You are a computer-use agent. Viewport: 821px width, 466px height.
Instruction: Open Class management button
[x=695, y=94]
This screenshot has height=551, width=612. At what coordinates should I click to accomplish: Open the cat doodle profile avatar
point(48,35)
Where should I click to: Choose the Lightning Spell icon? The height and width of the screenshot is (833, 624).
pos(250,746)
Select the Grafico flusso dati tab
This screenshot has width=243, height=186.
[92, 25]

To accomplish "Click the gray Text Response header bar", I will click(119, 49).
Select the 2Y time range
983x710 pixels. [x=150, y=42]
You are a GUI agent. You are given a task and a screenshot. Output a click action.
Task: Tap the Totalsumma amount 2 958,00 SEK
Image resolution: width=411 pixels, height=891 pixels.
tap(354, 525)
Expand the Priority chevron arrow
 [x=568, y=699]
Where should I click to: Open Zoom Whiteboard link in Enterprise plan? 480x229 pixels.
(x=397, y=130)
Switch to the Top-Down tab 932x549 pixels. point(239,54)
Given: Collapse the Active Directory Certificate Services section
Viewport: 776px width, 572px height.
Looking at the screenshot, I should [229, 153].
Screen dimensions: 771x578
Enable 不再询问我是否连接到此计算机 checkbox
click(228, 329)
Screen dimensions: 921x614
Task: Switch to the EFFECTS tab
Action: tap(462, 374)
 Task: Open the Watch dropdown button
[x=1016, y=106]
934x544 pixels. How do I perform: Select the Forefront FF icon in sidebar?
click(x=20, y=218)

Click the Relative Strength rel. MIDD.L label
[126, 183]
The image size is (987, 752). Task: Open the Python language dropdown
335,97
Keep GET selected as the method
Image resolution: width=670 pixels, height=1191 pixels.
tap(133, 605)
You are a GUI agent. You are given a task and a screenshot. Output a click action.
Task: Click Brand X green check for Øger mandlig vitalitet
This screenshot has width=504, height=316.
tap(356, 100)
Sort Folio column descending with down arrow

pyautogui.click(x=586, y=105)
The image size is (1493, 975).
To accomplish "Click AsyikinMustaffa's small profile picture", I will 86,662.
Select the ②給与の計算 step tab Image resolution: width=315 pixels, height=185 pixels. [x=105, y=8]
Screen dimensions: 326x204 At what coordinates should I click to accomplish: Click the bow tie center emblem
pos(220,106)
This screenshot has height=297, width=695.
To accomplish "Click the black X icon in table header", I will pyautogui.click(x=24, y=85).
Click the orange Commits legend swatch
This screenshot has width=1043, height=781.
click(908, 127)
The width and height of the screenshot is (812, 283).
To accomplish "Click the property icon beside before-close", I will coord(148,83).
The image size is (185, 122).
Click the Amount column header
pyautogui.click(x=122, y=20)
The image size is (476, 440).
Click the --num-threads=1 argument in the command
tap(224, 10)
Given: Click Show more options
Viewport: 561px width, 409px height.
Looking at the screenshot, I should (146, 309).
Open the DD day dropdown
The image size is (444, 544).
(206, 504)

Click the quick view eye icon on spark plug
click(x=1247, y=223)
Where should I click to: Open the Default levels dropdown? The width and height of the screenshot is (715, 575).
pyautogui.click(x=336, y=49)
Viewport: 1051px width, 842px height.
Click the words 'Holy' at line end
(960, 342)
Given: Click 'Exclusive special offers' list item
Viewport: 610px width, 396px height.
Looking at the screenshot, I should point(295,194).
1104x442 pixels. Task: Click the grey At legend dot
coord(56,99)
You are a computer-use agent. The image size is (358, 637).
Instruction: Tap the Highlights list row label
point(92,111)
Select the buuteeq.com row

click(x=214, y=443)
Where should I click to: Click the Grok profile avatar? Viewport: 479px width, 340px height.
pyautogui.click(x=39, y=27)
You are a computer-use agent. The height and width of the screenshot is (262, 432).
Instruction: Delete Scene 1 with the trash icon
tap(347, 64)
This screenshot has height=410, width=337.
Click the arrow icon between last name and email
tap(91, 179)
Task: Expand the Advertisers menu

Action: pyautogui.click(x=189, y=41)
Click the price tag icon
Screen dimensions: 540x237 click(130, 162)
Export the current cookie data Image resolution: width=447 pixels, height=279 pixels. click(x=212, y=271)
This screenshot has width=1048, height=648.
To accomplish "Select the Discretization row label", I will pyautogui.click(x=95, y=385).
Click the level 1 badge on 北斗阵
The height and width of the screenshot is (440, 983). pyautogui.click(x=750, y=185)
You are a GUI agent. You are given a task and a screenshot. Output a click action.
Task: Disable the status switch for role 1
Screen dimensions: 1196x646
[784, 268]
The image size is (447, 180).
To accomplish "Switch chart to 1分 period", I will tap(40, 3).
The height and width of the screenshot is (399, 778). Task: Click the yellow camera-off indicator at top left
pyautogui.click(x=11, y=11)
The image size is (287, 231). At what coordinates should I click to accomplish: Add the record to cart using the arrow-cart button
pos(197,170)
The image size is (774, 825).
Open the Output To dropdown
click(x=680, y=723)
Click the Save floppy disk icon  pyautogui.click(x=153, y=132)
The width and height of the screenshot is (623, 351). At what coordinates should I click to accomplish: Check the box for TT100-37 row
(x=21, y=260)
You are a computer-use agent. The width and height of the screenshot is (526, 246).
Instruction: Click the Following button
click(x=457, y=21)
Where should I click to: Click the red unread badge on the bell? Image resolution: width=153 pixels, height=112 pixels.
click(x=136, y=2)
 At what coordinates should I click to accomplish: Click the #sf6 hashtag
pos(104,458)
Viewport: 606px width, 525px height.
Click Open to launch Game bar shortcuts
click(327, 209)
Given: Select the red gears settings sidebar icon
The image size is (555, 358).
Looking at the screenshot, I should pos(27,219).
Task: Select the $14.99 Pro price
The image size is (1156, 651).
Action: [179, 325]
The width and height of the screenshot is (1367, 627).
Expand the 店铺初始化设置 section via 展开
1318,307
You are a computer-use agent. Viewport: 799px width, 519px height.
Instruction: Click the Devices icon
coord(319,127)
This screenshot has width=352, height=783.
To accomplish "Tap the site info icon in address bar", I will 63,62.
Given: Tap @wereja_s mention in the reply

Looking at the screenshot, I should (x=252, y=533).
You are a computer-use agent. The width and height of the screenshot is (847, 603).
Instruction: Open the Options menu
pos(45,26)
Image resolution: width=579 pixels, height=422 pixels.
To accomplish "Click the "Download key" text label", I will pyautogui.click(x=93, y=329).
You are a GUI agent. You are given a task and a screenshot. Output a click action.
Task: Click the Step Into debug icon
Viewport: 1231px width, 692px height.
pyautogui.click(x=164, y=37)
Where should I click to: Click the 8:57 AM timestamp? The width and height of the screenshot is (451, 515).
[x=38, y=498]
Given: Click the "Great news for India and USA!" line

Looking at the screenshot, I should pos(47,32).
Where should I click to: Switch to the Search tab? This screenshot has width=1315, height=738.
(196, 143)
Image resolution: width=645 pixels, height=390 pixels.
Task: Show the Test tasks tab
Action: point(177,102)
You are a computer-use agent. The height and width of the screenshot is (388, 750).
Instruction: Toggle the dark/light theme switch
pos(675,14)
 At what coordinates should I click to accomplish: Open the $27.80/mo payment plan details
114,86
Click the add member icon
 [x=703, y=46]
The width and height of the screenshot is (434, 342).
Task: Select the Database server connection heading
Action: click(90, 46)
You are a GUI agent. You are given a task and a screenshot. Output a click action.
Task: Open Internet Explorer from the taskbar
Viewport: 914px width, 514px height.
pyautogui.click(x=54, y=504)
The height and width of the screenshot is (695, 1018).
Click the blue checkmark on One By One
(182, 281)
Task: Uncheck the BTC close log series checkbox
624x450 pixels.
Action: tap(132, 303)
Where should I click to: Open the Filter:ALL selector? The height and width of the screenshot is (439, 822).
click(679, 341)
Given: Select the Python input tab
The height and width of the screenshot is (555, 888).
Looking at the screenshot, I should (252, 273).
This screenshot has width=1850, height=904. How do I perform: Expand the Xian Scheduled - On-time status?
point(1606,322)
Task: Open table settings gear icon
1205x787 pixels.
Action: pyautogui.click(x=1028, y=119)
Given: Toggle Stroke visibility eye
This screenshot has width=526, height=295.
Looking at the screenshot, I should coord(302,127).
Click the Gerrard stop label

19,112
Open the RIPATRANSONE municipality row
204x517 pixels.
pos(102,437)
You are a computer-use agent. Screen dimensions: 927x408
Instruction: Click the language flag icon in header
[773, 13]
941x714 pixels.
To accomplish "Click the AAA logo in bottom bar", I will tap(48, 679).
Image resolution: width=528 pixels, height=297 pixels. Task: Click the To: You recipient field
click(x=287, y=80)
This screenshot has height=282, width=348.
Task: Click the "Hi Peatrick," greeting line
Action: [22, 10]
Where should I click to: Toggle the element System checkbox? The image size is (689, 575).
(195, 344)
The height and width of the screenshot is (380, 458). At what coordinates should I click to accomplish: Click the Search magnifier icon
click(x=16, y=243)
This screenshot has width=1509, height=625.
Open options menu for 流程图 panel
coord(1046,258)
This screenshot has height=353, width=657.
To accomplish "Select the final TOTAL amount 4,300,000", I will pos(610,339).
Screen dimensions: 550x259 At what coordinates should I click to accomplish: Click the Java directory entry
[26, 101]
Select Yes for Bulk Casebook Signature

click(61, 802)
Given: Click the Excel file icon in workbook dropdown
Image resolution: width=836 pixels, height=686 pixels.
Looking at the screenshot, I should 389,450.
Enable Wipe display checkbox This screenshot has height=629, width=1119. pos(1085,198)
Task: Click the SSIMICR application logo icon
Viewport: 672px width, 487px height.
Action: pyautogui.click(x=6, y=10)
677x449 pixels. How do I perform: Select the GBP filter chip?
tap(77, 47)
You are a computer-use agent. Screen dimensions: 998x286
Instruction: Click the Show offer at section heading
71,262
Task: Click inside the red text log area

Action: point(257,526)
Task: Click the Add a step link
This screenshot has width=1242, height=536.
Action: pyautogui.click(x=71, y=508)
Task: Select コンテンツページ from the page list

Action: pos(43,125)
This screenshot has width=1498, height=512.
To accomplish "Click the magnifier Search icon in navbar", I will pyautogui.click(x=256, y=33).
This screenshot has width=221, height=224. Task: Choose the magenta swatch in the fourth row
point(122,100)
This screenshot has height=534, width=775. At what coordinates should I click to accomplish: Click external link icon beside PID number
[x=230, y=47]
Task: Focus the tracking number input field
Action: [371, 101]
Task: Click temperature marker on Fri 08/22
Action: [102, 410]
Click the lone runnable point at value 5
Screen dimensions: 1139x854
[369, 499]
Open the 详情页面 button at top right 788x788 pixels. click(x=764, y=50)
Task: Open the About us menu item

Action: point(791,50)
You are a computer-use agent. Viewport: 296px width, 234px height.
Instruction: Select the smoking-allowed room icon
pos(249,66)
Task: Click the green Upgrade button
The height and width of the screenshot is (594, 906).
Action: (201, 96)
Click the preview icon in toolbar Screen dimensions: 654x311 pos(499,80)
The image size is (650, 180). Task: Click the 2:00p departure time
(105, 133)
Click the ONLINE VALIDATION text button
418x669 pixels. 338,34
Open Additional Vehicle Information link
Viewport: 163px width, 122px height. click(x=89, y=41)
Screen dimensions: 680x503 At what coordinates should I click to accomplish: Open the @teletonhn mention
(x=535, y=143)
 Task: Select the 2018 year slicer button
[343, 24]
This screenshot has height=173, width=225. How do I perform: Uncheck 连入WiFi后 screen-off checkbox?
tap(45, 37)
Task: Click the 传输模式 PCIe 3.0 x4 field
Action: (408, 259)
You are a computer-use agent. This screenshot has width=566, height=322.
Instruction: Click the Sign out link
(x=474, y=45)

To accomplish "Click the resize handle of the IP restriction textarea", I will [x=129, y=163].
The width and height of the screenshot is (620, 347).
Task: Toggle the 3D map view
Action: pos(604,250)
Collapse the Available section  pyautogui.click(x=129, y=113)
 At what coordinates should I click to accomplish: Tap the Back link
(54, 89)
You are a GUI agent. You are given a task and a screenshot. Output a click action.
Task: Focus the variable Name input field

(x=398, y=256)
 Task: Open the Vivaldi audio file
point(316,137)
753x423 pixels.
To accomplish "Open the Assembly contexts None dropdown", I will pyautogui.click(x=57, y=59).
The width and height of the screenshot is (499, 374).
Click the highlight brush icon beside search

═══

What you need to do: State the count of lines in the preceding listing that include the string "logo". No other words belong in the answer.

Response to this exercise: 2